START Material to process

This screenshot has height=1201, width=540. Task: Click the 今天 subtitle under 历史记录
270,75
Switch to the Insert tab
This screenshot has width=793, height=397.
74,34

END Material to process

## Task goal
Output all of the material exactly.

## Result for this exercise
This screenshot has height=1201, width=540. Task: Click the 今天 subtitle under 历史记录
270,75
Switch to the Insert tab
This screenshot has width=793, height=397.
74,34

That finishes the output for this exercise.